The commission’s preliminary report, due to be released this week, is expected to conclude that the entry of online movie rivals including Netflix and Lovefilm has reduced the need to regulate the market by weakening BSkyB’s dominance, according to the report.
The Competition Commission said in March that it would look again at its earlier finding that Sky’s first subcription pay TV window deals with Hollywood studios were anti-competitive in the light of the development of the online offerings.
Media and telecoms regulator Ofcom warned the commission in April not to overestimate the impact of Netflix and Lovefilm on the UK market, arguing that Netflix and Lovefilm’s long-term deals with the studios largely covered the second subscription pay TV window, and Sky remained dominant in rights to first subscription pay TV window movie content. However, the Mail’s story, if true, indicates that the Competition Commission has decided that the impact of the online services is sufficient to weaken Sky’s hold on the market.
The commission is expected to publish its final report in July.

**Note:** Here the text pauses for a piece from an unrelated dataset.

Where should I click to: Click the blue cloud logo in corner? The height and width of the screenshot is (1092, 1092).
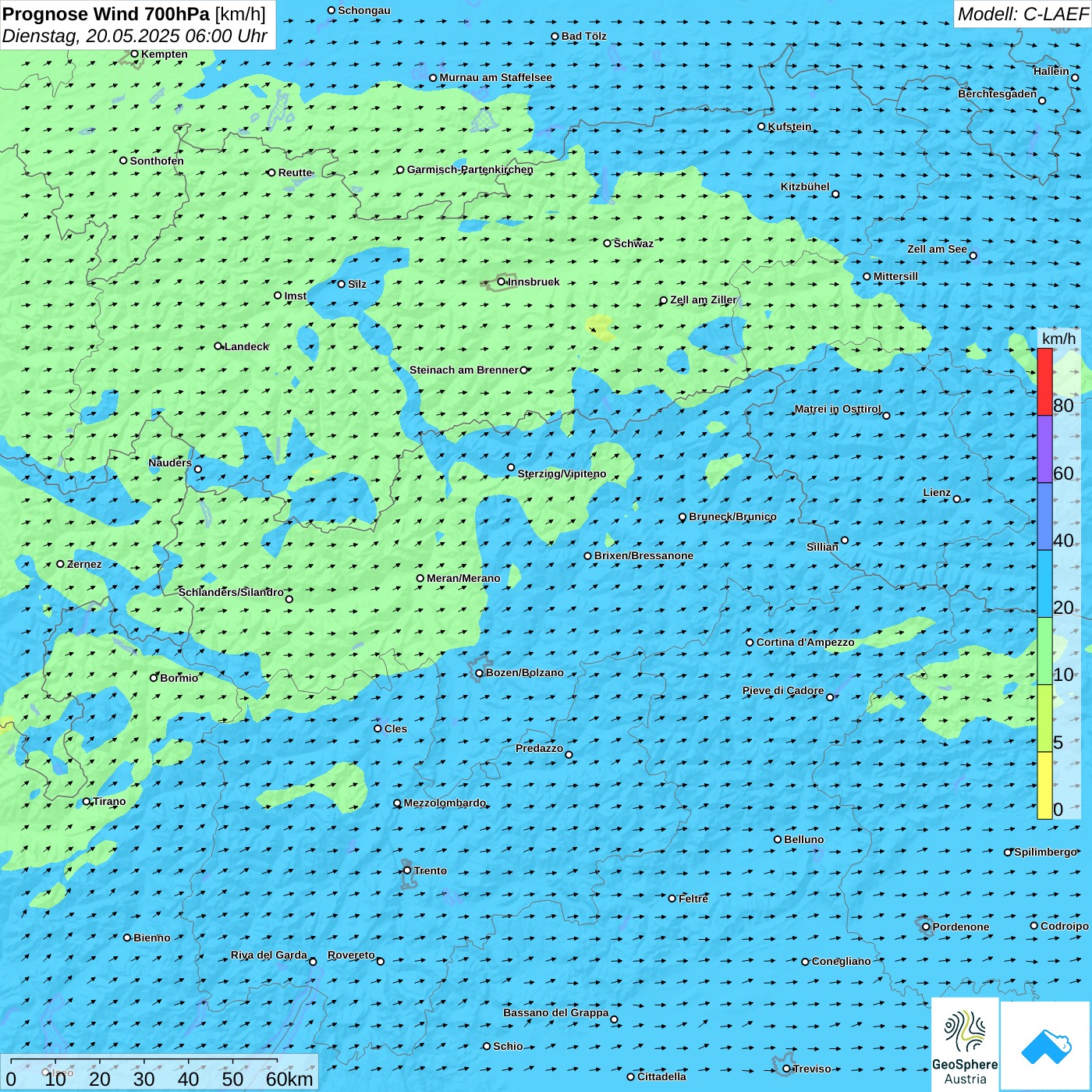tap(1045, 1045)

Separately, News Corp chairman Rupert Murdoch moved to squash a report in the Daily Telegraph newspaper that the company was considering spinning its UK newspapers off into a trust or selling or part of its stake in them. There has been speculation that News Corp might consider spinning off its UK newspapers in order to secure its grip on its more profitable pay TV activities in the wake of the phone hacking scandal, and possibly, in the future, to renew its attempt to take full control of BSkyB.